→ **TASK BRIEF**
Check each line of the material. Copy those containing "agent".

── RECORDS SHOWN ──

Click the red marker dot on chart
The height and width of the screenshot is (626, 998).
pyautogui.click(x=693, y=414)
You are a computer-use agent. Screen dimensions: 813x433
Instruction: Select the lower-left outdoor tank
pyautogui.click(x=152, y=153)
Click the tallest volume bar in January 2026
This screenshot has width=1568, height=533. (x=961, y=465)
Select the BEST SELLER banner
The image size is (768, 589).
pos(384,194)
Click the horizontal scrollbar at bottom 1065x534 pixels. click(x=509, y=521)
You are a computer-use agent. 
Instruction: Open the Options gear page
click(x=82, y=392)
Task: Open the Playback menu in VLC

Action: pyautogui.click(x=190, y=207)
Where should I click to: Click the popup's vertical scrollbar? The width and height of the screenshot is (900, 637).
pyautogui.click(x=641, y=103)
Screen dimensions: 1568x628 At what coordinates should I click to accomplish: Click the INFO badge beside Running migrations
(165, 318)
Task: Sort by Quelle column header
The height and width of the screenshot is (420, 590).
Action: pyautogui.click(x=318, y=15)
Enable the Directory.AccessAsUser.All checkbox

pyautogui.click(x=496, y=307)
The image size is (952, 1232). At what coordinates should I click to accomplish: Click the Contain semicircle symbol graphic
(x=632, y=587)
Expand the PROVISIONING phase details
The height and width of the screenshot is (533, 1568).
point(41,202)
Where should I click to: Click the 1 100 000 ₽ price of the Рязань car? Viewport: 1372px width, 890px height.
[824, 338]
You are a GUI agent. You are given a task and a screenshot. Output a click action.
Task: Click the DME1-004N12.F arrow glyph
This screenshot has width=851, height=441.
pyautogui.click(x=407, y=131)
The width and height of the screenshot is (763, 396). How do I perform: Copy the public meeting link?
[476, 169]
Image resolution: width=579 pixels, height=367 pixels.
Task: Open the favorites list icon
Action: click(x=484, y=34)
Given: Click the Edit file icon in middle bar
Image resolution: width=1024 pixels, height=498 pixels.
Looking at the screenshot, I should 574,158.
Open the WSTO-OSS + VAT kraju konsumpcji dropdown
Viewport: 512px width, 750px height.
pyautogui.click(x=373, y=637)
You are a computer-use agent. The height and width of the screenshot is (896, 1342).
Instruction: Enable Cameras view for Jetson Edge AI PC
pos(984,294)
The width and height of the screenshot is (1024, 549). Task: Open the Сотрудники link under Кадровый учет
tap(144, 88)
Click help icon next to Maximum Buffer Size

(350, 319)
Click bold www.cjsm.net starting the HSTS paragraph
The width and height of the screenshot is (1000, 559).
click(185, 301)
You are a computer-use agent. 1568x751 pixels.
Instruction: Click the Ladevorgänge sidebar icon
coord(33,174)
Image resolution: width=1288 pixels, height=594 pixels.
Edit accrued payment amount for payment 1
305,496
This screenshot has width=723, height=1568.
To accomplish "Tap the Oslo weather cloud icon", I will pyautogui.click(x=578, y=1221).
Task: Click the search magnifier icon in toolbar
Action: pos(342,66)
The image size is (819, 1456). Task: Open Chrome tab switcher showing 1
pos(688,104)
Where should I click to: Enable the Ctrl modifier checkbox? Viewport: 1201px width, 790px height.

───

→ **RESPONSE AREA**
You are a computer-use agent. Screen dimensions: 813x433
You are a computer-use agent. 
You are a GUI agent. You are given a task and a screenshot. Output a click action.
You are a computer-use agent. The height and width of the screenshot is (896, 1342).
You are a computer-use agent. 1568x751 pixels.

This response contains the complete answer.